感谢下面这篇文章,问题解决了:
https://blog.csdn.net/andyL_05/article/details/107952479
报错是这样的:
RuntimeError: Function AddBackward0 returned an invalid gradient at index 1 - expected type TensorOptions(dtype=float, device=cuda:0, layout=Strided, requires_grad=false) but got TensorOptions(dtype=float, device=cpu, layout=Strided, requires_grad=false) (validate_outputs at /pytorch/torch/csrc/autograd/engine.cpp:484)
frame #0: c10::Error::Error(c10::SourceLocation, std::string const&) + 0x46 (0x7f4228517536 in /usr/local/lib/python3.8/dist-packages/torch/lib/libc10.so)
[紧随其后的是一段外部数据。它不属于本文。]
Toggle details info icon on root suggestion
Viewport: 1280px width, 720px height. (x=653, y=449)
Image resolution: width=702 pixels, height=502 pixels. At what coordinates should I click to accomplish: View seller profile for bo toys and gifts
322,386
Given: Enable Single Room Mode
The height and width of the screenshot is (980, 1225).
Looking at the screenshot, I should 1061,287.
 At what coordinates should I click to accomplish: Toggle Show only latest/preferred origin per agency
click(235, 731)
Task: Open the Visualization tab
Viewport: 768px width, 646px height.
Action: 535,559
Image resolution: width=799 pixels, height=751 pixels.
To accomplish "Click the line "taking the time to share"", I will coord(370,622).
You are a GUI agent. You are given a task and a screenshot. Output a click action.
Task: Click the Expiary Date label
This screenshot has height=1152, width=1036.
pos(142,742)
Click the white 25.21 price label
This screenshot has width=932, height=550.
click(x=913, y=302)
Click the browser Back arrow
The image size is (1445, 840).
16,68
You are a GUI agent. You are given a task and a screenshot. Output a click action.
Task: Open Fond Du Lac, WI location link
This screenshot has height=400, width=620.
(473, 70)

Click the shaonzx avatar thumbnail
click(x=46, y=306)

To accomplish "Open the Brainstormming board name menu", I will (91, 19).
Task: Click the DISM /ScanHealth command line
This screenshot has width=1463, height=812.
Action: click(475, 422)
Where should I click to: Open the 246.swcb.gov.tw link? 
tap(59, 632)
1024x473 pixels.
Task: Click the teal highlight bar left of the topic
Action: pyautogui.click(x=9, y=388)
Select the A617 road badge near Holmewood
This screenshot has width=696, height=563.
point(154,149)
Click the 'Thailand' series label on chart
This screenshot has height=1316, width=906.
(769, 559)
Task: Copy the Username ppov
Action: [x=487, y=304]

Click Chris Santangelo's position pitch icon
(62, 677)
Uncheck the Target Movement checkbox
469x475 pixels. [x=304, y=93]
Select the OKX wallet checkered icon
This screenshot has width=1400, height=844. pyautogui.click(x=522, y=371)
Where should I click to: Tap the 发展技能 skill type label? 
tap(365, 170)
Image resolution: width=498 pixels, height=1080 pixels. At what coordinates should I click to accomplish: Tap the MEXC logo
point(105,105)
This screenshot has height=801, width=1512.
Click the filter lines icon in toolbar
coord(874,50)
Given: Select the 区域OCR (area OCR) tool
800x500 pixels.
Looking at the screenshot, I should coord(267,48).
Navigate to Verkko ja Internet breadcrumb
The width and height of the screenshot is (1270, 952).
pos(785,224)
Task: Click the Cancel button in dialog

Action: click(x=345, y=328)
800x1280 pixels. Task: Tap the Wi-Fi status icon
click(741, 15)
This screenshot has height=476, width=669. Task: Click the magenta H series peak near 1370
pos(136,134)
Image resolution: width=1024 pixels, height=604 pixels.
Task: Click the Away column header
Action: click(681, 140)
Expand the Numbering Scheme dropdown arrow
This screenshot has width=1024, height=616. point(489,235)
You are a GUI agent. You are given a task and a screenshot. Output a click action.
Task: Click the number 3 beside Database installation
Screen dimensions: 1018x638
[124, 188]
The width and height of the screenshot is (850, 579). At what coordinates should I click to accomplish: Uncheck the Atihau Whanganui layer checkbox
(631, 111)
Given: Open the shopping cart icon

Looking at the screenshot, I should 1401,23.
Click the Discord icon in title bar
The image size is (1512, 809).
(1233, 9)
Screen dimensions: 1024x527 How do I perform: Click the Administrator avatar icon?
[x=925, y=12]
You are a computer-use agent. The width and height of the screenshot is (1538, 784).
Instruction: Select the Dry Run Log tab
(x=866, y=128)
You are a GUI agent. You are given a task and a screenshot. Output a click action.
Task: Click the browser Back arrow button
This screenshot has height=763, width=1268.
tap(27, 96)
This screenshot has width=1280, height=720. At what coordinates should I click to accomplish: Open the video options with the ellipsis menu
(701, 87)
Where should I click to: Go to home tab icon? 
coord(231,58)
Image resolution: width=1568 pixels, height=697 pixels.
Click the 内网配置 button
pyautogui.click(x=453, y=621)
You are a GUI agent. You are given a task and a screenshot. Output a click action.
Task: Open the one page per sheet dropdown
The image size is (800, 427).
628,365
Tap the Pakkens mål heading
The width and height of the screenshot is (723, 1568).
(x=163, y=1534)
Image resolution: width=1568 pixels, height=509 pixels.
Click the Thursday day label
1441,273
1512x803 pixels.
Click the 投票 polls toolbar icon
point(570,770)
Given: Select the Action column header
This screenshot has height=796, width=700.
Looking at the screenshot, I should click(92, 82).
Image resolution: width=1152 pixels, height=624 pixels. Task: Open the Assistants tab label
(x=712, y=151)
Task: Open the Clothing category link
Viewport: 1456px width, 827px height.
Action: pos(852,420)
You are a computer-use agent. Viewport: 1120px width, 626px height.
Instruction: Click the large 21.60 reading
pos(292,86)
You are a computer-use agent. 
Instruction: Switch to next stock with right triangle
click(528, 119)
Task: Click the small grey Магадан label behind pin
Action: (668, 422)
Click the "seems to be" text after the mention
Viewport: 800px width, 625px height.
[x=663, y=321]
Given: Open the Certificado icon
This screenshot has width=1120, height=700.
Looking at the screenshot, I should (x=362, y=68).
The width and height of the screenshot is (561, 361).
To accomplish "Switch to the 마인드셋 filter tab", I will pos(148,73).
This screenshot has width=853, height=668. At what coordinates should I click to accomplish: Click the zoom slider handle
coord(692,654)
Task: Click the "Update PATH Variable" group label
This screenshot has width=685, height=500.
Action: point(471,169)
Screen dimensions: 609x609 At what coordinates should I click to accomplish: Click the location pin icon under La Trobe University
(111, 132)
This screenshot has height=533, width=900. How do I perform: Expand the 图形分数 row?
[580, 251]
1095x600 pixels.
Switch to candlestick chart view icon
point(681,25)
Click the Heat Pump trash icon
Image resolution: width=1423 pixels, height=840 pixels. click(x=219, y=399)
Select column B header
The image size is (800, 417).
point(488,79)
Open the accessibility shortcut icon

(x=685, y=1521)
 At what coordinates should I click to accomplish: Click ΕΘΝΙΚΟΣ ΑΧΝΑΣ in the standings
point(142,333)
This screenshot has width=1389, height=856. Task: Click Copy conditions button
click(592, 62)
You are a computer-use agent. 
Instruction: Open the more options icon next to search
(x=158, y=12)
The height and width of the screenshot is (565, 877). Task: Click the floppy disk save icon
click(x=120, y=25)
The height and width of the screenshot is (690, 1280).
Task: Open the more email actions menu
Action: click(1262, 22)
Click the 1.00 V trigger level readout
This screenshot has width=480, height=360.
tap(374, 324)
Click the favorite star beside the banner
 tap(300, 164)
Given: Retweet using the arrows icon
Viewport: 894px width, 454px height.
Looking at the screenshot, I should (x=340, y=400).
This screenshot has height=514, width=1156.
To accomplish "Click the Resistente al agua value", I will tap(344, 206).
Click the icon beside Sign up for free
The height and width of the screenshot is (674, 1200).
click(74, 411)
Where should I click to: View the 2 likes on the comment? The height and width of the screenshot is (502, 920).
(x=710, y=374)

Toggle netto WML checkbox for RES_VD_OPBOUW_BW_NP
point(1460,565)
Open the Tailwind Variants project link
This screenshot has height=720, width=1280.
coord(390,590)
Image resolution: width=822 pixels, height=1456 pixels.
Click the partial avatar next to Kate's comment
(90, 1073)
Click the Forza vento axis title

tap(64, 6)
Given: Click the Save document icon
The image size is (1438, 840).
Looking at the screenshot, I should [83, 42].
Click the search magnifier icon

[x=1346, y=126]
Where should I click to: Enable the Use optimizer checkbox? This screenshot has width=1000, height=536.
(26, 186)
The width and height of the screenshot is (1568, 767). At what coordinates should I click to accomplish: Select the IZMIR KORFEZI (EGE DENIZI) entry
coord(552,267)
frame #1: + 0x2d84224 (0x7f418672b224 in /usr/local/lib/python3.8/dist-packages/torch/lib/libtorch_cpu.so)
frame #2: torch::autograd::Engine::evaluate_function(std::shared_ptrtorch::autograd::GraphTask&, torch::autograd::Node*, torch::autograd::InputBuffer&) + 0x548 (0x7f418672cd58 in /usr/local/lib/python3.8/dist-packages/torch/lib/libtorch_cpu.so)
frame #3: torch::autograd::Engine::thread_main(std::shared_ptrtorch::autograd::GraphTask const&, bool) + 0x3d2 (0x7f418672ece2 in /usr/local/lib/python3.8/dist-packages/torch/lib/libtorch_cpu.so)
frame #4: torch::autograd::Engine::thread_init(int) + 0x39 (0x7f4186727359 in /usr/local/lib/python3.8/dist-packages/torch/lib/libtorch_cpu.so)
frame #5: torch::autograd::python::PythonEngine::thread_init(int) + 0x38 (0x7f422f0ad3d8 in /usr/local/lib/python3.8/dist-packages/torch/lib/libtorch_python.so)
说的是反向传播需要数据在GPU上,然而却得到了CPU的数据。但是我明明是都.to(cuda0)了。
原因是在模型中,前向传播函数里面又定义了新的变量,但是这个变量默认是在cpu上定义的。
解决方法就是:
x = torch.tensor([0.]).cuda()
这也就OK啦!